Nuts have been part of the human diet for thousands of years, but a lot of people avoid them, fearing that they are too high in fat and calories. Although nuts are a calorie-dense food (more calories in less volume), research shows that moderate consumption of nuts isn’t associated with weight gain. This may be because nuts are good at satisfying hunger — and we don’t absorb all of the calories in nuts. Recent research from the US Department of Agriculture found that walnuts have 21 percent fewer calories and almonds have 23 percent fewer calories than previously thought. Still, it’s good to be mindful of portion sizes. One easy way is to keep a ¼-cup measure by your bag of nuts, or pre-measure snack packs of nuts to keep in your desk, bag or purse.

There are many ways to add nuts to your day.
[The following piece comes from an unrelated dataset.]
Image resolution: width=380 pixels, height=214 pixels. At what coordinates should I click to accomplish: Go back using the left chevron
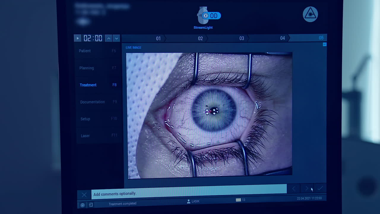(293, 188)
Pair an ounce of nuts with a piece of fruit for an afternoon snack. Add them to salads, oatmeal, yogurt and fruit, smoothies, or grain dishes for flavor, texture and a big nutrition boost. Make your own trail mix with nuts, dried fruit, flaked coconut and some dark chocolate chips for a satisfying crunchy snack. With Thanksgiving around the corner, why not slip some nuts into your menu with these easy, make-ahead appetizers/snacks?

Toasted Almond and White Bean Hummus

This is a variation on hummus, with white beans instead of chickpeas, and almonds instead of tahini (sesame seed paste). Serve with raw vegetables or toasted pita chips. You can also use it as a spread on crackers or toasted baguette slices.

Makes 2 ½ cups

½ cup almonds

3 tablespoons olive oil

1 garlic clove, roughly chopped

1 14-ounce can white beans, drained and rinsed

1 teaspoon lemon zest

¼ cup lemon juice

1 teaspoon sea salt, or to taste

½ teaspoon ground cumin

¼ teaspoon freshly ground black pepper

¼ teaspoon smoked paprika

Pinch of cayenne pepper (optional)

Water for thinning (optional)

1. Toast almonds in a 350-degree oven for 10-15 minutes, until fragrant and golden brown, stirring occasionally. Cool to room temperature.
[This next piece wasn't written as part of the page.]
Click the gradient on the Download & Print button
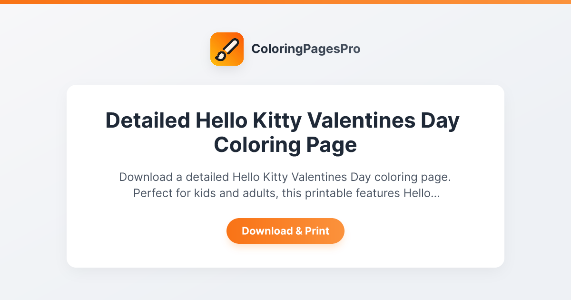This screenshot has height=300, width=571. tap(286, 231)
2. Put toasted almonds, along with the olive oil and chopped garlic, in a food processor or blender and puree until fairly smooth, scraping sides with a rubber spatula as needed.

3. Add the beans, lemon zest, lemon juice, salt, pepper and spices to the food processor or blender, then blend until the mixture has a smooth, even consistency, adding some water to thin the mixture, if desired. Taste and adjust seasoning if needed.

Sweet and Spicy Walnuts

My taste testers referred to these walnuts as “crack.” Curious about the egg white? It helps the spices stick to the nuts.

1 egg white

2 cups walnut halves and pieces

3 tablespoons sugar

1 teaspoon cinnamon

½ teaspoon salt

¼ teaspoon cayenne

pinch of nutmeg

1. Preheat oven to 350 degrees. Line a large, shallow baking pan with parchment paper or foil.

2. In a large bowl, whisk egg white until foamy. Add the sugar, salt and spices and whisk until blended.

3. Add walnuts, toss until they are evenly coated, then spread in a single layer on the prepared baking pan. Bake 15-18 minutes, stirring once after about 8 minutes, until the walnuts look dry and toasted.

4. Remove from the oven and cool completely. Store in an airtight container.